Here are the records. Print them all exactly.

(MATERIAL FOR THE TASK Opens)

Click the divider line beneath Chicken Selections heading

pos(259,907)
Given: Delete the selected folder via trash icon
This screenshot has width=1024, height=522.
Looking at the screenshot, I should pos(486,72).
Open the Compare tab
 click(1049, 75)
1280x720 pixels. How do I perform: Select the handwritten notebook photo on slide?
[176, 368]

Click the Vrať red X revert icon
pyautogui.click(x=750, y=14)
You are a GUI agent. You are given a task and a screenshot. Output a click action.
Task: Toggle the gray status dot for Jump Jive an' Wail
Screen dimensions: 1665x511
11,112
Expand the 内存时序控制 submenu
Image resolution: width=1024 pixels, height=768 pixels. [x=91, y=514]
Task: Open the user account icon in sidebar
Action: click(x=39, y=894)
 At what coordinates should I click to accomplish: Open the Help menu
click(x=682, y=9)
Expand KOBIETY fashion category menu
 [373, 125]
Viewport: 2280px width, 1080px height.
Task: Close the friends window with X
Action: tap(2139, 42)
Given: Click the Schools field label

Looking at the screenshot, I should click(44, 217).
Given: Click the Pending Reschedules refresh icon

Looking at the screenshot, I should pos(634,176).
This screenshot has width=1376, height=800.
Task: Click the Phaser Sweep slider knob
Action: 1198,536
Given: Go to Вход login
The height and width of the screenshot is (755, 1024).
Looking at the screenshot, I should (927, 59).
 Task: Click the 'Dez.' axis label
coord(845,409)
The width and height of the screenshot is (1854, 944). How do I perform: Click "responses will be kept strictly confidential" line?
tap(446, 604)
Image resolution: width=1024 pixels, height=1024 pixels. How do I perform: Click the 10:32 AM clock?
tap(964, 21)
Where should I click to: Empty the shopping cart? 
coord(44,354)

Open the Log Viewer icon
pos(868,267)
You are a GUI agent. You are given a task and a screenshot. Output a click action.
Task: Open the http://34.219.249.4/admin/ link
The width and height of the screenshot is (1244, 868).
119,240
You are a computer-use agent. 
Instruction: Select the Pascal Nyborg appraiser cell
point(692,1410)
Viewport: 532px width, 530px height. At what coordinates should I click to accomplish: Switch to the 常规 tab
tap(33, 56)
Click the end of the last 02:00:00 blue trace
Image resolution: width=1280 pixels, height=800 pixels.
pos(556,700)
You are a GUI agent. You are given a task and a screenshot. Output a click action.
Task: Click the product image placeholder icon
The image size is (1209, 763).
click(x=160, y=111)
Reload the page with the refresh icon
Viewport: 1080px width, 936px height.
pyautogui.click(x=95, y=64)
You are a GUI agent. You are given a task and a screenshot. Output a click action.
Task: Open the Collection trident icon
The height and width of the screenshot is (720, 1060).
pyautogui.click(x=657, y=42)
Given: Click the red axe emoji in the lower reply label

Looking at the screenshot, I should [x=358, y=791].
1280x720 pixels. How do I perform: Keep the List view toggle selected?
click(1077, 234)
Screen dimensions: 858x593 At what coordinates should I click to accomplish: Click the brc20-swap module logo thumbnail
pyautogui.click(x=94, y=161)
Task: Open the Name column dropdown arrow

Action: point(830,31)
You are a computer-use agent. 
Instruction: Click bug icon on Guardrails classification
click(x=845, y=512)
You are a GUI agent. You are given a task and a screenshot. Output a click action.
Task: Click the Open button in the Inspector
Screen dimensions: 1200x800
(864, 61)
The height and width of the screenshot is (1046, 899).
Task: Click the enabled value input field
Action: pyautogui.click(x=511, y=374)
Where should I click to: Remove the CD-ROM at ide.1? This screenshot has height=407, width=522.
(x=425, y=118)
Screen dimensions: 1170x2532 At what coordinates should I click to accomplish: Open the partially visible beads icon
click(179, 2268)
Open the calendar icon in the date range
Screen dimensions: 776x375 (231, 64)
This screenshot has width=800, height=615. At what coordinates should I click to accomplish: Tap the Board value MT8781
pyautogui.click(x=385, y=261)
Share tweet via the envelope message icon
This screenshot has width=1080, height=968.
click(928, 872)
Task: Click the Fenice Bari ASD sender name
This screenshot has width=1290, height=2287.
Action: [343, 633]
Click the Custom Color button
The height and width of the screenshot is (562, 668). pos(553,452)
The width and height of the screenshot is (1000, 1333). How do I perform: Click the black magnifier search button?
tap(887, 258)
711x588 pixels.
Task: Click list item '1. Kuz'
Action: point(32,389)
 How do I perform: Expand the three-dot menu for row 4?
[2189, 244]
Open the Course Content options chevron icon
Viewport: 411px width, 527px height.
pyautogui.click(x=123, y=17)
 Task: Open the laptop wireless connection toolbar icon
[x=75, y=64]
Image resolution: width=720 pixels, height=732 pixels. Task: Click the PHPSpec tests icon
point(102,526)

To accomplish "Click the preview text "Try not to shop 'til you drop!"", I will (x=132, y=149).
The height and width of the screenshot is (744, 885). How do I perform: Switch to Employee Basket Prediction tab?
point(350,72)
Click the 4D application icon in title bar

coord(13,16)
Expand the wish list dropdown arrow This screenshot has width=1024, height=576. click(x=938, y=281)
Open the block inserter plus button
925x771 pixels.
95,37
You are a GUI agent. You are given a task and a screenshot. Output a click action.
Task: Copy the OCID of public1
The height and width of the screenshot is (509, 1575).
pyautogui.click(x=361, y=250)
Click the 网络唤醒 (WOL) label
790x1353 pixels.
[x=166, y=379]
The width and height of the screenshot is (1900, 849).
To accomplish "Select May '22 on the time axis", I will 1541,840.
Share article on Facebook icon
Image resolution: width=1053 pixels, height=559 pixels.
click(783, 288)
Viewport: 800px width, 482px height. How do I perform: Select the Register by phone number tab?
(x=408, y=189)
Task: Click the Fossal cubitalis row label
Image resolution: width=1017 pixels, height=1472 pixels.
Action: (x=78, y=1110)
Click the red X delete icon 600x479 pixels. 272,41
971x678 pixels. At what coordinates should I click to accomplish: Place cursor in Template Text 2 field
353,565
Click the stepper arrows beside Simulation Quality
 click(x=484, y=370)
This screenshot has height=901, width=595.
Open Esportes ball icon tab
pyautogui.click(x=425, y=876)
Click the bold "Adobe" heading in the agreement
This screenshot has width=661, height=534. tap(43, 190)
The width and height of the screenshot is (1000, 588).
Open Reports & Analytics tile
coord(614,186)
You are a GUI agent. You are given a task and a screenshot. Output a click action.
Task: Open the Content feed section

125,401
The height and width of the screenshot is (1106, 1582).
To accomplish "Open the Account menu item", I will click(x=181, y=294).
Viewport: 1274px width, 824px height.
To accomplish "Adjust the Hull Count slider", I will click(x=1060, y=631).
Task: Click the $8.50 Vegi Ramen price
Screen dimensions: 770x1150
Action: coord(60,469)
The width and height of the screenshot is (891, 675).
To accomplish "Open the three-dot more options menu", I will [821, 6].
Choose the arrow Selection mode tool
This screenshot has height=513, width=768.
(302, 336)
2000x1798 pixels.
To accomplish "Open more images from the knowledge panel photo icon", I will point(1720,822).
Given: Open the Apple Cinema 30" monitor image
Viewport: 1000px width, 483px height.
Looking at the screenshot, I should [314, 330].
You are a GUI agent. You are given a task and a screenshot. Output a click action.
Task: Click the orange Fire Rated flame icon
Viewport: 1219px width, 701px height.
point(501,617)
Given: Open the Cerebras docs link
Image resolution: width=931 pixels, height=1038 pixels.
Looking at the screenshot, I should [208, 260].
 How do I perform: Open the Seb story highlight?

(MATERIAL FOR THE TASK Closes)

SOLUTION FOR THIS TASK
Click the divider line beneath Chicken Selections heading

pos(259,907)
Given: Delete the selected folder via trash icon
This screenshot has width=1024, height=522.
Looking at the screenshot, I should pos(486,72).
Open the Compare tab
 click(1049, 75)
1280x720 pixels. How do I perform: Select the handwritten notebook photo on slide?
[176, 368]

Click the Vrať red X revert icon
pyautogui.click(x=750, y=14)
You are a GUI agent. You are given a task and a screenshot. Output a click action.
Task: Toggle the gray status dot for Jump Jive an' Wail
Screen dimensions: 1665x511
11,112
Expand the 内存时序控制 submenu
Image resolution: width=1024 pixels, height=768 pixels. [x=91, y=514]
Task: Open the user account icon in sidebar
Action: click(x=39, y=894)
 At what coordinates should I click to accomplish: Open the Help menu
click(x=682, y=9)
Expand KOBIETY fashion category menu
 [373, 125]
Viewport: 2280px width, 1080px height.
Task: Close the friends window with X
Action: tap(2139, 42)
Given: Click the Schools field label

Looking at the screenshot, I should click(44, 217).
Given: Click the Pending Reschedules refresh icon

Looking at the screenshot, I should pos(634,176).
This screenshot has width=1376, height=800.
Task: Click the Phaser Sweep slider knob
Action: 1198,536
Given: Go to Вход login
The height and width of the screenshot is (755, 1024).
Looking at the screenshot, I should (927, 59).
 Task: Click the 'Dez.' axis label
coord(845,409)
The width and height of the screenshot is (1854, 944). How do I perform: Click "responses will be kept strictly confidential" line?
tap(446, 604)
Image resolution: width=1024 pixels, height=1024 pixels. How do I perform: Click the 10:32 AM clock?
tap(964, 21)
Where should I click to: Empty the shopping cart? 
coord(44,354)

Open the Log Viewer icon
pos(868,267)
You are a GUI agent. You are given a task and a screenshot. Output a click action.
Task: Open the http://34.219.249.4/admin/ link
The width and height of the screenshot is (1244, 868).
119,240
You are a computer-use agent. 
Instruction: Select the Pascal Nyborg appraiser cell
point(692,1410)
Viewport: 532px width, 530px height. At what coordinates should I click to accomplish: Switch to the 常规 tab
tap(33, 56)
Click the end of the last 02:00:00 blue trace
Image resolution: width=1280 pixels, height=800 pixels.
pos(556,700)
You are a GUI agent. You are given a task and a screenshot. Output a click action.
Task: Click the product image placeholder icon
The image size is (1209, 763).
click(x=160, y=111)
Reload the page with the refresh icon
Viewport: 1080px width, 936px height.
pyautogui.click(x=95, y=64)
You are a GUI agent. You are given a task and a screenshot. Output a click action.
Task: Open the Collection trident icon
The height and width of the screenshot is (720, 1060).
pyautogui.click(x=657, y=42)
Given: Click the red axe emoji in the lower reply label

Looking at the screenshot, I should [x=358, y=791].
1280x720 pixels. How do I perform: Keep the List view toggle selected?
click(1077, 234)
Screen dimensions: 858x593 At what coordinates should I click to accomplish: Click the brc20-swap module logo thumbnail
pyautogui.click(x=94, y=161)
Task: Open the Name column dropdown arrow

Action: point(830,31)
You are a computer-use agent. 
Instruction: Click bug icon on Guardrails classification
click(x=845, y=512)
You are a GUI agent. You are given a task and a screenshot. Output a click action.
Task: Click the Open button in the Inspector
Screen dimensions: 1200x800
(864, 61)
The height and width of the screenshot is (1046, 899).
Task: Click the enabled value input field
Action: pyautogui.click(x=511, y=374)
Where should I click to: Remove the CD-ROM at ide.1? This screenshot has height=407, width=522.
(x=425, y=118)
Screen dimensions: 1170x2532 At what coordinates should I click to accomplish: Open the partially visible beads icon
click(179, 2268)
Open the calendar icon in the date range
Screen dimensions: 776x375 (231, 64)
This screenshot has width=800, height=615. At what coordinates should I click to accomplish: Tap the Board value MT8781
pyautogui.click(x=385, y=261)
Share tweet via the envelope message icon
This screenshot has width=1080, height=968.
click(928, 872)
Task: Click the Fenice Bari ASD sender name
This screenshot has width=1290, height=2287.
Action: [343, 633]
Click the Custom Color button
The height and width of the screenshot is (562, 668). pos(553,452)
The width and height of the screenshot is (1000, 1333). How do I perform: Click the black magnifier search button?
tap(887, 258)
711x588 pixels.
Task: Click list item '1. Kuz'
Action: point(32,389)
 How do I perform: Expand the three-dot menu for row 4?
[2189, 244]
Open the Course Content options chevron icon
Viewport: 411px width, 527px height.
pyautogui.click(x=123, y=17)
 Task: Open the laptop wireless connection toolbar icon
[x=75, y=64]
Image resolution: width=720 pixels, height=732 pixels. Task: Click the PHPSpec tests icon
point(102,526)

To accomplish "Click the preview text "Try not to shop 'til you drop!"", I will (x=132, y=149).
The height and width of the screenshot is (744, 885). How do I perform: Switch to Employee Basket Prediction tab?
point(350,72)
Click the 4D application icon in title bar

coord(13,16)
Expand the wish list dropdown arrow This screenshot has width=1024, height=576. click(x=938, y=281)
Open the block inserter plus button
925x771 pixels.
95,37
You are a GUI agent. You are given a task and a screenshot. Output a click action.
Task: Copy the OCID of public1
The height and width of the screenshot is (509, 1575).
pyautogui.click(x=361, y=250)
Click the 网络唤醒 (WOL) label
790x1353 pixels.
[x=166, y=379]
The width and height of the screenshot is (1900, 849).
To accomplish "Select May '22 on the time axis", I will 1541,840.
Share article on Facebook icon
Image resolution: width=1053 pixels, height=559 pixels.
click(783, 288)
Viewport: 800px width, 482px height. How do I perform: Select the Register by phone number tab?
(x=408, y=189)
Task: Click the Fossal cubitalis row label
Image resolution: width=1017 pixels, height=1472 pixels.
Action: (x=78, y=1110)
Click the red X delete icon 600x479 pixels. 272,41
971x678 pixels. At what coordinates should I click to accomplish: Place cursor in Template Text 2 field
353,565
Click the stepper arrows beside Simulation Quality
 click(x=484, y=370)
This screenshot has height=901, width=595.
Open Esportes ball icon tab
pyautogui.click(x=425, y=876)
Click the bold "Adobe" heading in the agreement
This screenshot has width=661, height=534. tap(43, 190)
The width and height of the screenshot is (1000, 588).
Open Reports & Analytics tile
coord(614,186)
You are a GUI agent. You are given a task and a screenshot. Output a click action.
Task: Open the Content feed section

125,401
The height and width of the screenshot is (1106, 1582).
To accomplish "Open the Account menu item", I will click(x=181, y=294).
Viewport: 1274px width, 824px height.
To accomplish "Adjust the Hull Count slider", I will click(x=1060, y=631).
Task: Click the $8.50 Vegi Ramen price
Screen dimensions: 770x1150
Action: coord(60,469)
The width and height of the screenshot is (891, 675).
To accomplish "Open the three-dot more options menu", I will [821, 6].
Choose the arrow Selection mode tool
This screenshot has height=513, width=768.
(302, 336)
2000x1798 pixels.
To accomplish "Open more images from the knowledge panel photo icon", I will point(1720,822).
Given: Open the Apple Cinema 30" monitor image
Viewport: 1000px width, 483px height.
Looking at the screenshot, I should [314, 330].
You are a GUI agent. You are given a task and a screenshot. Output a click action.
Task: Click the orange Fire Rated flame icon
Viewport: 1219px width, 701px height.
point(501,617)
Given: Open the Cerebras docs link
Image resolution: width=931 pixels, height=1038 pixels.
Looking at the screenshot, I should [208, 260].
 How do I perform: Open the Seb story highlight?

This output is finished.